Even then, the personality cult surrounding Kim Il-sung remained so extreme that North Korea's supreme assembly named him "eternal president" in 1998, four years after his death.
"Every year on his birthday, [Kim Il-sung] would send us gift packages of cakes and sweets," recalled Kang Chol-hwan, who grew up in North Korea in the 1960s and 1970s.
"In my childish eyes and to those of all my friends, Kim Il-sung and Kim Jong-il were perfect beings, untarnished by any base human function. I was convinced, as we all were, that neither of them urinated or defecated. Who could imagine such things of gods?"
When they reached the age of 7, children were given uniforms and ranks. They memorized the speeches of the Great Leader and signed up for the Pupils' Red Army, where they practised marching with fake machine guns.
From the 1960s to the 1990s, North Korean security agents fuelled the wartime climate by launching commando raids on the South Korean presidential palace, attacking South Korean government delegations on foreign trips and clashing with the enemy at sea, in addition to the kidnapping missions on Japanese shores.
Domestic agents and informers kept the whole country under tight surveillance. In 1977, at the age of 9, Mr. Kang and his family were arrested and shipped off to Camp 15, at the infamous Yodok concentration camp. They were never given a reason for their arrest, although apparently it had something to do with an outspoken grandfather.

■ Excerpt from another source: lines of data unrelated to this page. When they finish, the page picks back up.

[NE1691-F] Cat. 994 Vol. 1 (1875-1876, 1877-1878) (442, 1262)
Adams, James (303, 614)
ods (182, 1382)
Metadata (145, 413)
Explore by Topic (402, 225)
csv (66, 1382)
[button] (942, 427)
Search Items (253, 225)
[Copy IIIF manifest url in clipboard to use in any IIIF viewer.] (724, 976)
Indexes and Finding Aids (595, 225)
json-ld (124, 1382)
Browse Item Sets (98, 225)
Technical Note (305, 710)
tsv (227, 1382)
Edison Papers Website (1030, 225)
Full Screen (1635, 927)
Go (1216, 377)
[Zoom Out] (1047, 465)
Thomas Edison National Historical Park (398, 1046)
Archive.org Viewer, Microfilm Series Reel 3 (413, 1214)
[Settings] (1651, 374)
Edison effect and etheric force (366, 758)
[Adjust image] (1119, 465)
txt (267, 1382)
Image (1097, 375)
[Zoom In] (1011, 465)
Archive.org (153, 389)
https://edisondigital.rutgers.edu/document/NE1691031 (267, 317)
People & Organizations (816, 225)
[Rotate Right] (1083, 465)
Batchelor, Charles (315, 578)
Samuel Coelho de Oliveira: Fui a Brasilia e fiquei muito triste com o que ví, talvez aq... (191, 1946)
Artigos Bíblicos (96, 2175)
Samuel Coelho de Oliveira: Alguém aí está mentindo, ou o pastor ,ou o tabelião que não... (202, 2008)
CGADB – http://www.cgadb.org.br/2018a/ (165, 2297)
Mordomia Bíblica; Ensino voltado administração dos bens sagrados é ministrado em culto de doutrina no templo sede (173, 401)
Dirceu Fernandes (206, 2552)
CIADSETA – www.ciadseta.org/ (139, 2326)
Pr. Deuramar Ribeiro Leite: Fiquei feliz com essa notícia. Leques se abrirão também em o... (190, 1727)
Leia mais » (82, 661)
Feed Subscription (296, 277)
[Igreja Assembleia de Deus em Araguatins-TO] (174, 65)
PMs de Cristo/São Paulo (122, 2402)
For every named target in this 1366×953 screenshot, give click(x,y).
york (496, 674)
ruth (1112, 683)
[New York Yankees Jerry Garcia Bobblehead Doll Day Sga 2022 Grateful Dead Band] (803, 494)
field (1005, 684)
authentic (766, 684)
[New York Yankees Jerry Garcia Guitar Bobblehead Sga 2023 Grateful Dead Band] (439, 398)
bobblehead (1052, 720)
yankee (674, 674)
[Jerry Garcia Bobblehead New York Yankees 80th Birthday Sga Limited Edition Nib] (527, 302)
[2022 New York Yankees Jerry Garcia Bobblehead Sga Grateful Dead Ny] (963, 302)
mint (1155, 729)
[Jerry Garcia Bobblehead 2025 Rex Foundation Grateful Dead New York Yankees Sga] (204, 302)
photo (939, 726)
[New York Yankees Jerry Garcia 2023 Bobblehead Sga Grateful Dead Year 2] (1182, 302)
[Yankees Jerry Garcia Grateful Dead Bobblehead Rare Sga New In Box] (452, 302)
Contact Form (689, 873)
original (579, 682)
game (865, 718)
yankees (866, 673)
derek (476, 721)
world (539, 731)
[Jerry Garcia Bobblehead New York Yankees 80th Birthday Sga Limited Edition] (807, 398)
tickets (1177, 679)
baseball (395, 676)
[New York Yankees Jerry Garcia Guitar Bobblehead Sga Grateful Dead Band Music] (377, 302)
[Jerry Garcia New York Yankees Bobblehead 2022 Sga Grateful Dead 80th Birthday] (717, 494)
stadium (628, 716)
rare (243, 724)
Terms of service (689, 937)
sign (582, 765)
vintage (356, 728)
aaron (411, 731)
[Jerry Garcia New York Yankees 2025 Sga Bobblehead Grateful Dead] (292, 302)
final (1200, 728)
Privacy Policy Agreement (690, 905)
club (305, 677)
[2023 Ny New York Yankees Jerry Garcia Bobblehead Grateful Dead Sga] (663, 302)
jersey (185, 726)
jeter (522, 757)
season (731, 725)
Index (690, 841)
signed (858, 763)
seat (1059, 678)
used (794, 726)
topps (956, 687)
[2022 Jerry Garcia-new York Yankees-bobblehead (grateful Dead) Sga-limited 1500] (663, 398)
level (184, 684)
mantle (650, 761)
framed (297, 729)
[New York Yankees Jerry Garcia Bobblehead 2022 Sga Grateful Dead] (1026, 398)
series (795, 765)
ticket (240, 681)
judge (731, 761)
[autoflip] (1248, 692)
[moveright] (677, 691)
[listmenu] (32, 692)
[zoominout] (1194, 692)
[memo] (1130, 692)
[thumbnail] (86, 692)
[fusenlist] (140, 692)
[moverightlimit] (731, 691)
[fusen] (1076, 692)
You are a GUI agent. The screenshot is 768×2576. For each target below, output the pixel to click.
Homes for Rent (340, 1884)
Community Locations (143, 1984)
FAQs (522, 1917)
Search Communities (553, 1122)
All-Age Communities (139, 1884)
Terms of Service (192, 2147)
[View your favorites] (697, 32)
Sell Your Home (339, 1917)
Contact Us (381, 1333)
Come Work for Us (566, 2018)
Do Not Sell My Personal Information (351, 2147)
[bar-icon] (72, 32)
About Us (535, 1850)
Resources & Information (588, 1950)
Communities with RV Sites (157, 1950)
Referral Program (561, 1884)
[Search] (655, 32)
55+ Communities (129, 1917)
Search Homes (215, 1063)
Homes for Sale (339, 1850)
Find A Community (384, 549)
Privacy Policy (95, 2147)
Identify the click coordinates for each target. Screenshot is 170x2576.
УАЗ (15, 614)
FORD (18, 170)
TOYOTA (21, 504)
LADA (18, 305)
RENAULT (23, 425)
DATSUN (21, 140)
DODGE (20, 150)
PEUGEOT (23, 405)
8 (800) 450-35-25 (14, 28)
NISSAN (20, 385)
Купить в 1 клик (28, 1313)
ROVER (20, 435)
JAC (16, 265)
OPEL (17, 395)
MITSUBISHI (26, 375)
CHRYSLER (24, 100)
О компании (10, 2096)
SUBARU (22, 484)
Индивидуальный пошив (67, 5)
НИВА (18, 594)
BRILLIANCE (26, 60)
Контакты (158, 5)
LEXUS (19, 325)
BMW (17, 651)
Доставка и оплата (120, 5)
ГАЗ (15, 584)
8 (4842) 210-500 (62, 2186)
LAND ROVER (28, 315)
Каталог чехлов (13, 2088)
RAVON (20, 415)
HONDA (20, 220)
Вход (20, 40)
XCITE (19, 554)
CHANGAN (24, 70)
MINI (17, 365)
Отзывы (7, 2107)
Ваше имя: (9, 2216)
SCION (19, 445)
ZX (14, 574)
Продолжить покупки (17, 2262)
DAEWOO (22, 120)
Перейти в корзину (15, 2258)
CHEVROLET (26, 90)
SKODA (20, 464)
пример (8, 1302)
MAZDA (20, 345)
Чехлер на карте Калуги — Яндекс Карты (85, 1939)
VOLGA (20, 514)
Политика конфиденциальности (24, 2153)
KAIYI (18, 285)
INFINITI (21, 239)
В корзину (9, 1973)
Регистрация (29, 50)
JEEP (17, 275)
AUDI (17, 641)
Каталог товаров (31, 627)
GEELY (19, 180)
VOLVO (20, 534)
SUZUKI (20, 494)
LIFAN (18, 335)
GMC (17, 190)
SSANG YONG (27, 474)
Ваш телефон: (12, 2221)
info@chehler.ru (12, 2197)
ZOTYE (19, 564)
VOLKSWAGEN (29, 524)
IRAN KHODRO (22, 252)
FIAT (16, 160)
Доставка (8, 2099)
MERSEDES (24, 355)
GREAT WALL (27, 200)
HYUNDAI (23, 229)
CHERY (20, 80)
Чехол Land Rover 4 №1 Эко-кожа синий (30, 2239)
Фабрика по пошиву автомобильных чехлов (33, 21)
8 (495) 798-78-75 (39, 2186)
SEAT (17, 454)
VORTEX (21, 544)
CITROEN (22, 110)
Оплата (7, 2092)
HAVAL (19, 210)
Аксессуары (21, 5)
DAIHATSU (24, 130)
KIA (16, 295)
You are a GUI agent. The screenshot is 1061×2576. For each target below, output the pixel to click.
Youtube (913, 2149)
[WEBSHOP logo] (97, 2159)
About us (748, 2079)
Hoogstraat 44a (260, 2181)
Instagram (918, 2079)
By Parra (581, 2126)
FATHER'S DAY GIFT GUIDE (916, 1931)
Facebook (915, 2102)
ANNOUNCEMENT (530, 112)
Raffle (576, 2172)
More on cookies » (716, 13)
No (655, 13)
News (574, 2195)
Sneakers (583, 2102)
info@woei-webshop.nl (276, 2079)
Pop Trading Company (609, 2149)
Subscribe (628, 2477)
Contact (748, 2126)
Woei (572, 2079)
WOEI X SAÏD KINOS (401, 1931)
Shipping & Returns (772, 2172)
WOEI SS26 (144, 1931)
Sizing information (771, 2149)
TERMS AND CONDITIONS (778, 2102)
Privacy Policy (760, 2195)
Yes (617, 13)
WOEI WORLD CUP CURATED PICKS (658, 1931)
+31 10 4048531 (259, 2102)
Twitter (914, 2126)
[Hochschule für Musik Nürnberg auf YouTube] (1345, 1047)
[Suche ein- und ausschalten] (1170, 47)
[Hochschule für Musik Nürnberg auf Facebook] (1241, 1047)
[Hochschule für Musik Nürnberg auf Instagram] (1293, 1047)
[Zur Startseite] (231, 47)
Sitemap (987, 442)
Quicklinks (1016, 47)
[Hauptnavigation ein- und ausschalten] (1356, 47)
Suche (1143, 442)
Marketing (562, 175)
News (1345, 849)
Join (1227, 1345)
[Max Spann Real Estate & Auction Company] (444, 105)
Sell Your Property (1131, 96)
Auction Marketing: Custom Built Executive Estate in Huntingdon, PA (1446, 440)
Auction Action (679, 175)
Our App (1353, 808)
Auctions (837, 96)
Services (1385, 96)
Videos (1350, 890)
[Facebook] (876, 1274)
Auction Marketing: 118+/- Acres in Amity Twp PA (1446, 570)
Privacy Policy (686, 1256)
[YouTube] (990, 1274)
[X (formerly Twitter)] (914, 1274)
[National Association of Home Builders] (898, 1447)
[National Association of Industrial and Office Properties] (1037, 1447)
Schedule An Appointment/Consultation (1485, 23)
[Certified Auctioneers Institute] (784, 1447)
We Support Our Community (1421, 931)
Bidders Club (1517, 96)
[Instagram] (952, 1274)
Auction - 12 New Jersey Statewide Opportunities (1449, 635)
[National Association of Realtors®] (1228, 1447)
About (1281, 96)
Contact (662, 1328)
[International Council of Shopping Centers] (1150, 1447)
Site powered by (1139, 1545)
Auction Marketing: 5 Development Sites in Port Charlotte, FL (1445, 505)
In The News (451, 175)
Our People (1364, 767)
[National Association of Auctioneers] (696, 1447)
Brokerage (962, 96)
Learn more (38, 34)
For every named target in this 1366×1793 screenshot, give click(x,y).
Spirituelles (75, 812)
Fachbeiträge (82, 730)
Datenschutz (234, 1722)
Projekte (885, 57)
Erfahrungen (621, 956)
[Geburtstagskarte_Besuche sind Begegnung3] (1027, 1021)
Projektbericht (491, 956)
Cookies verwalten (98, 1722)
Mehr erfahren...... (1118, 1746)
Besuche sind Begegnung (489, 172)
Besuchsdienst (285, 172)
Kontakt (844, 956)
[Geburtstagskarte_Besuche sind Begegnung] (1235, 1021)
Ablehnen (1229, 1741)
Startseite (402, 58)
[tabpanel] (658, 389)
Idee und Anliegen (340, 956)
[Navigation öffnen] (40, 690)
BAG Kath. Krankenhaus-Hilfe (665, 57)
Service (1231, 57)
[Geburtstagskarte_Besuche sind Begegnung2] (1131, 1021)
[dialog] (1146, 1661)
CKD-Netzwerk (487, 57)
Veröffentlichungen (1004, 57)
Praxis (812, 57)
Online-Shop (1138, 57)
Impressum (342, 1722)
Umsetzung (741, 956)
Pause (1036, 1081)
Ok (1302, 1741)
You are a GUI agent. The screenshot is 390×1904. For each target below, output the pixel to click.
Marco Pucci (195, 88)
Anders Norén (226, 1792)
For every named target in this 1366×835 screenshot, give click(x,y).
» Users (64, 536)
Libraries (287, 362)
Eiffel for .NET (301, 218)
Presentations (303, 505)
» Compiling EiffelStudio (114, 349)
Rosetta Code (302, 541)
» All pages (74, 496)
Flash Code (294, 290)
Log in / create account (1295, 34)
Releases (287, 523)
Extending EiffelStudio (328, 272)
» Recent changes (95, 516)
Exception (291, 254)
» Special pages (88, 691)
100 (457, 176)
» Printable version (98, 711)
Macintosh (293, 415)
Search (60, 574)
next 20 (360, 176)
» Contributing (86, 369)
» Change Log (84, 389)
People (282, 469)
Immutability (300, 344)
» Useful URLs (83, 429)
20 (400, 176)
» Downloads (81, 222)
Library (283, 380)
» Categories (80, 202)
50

Mr. Kang was a witness to 15 executions at his concentration camp, mostly by firing squad. In his memoir, published last year after his escape to South Korea, he described how the guards stuffed rocks into the mouths of the prisoners to keep them quiet as they were executed.
After two prisoners were hanged for an escape attempt, the other prisoners were ordered to surround the corpses, pick up stones, and hurl them at the dead bodies, shouting "Down with the traitors of the people!"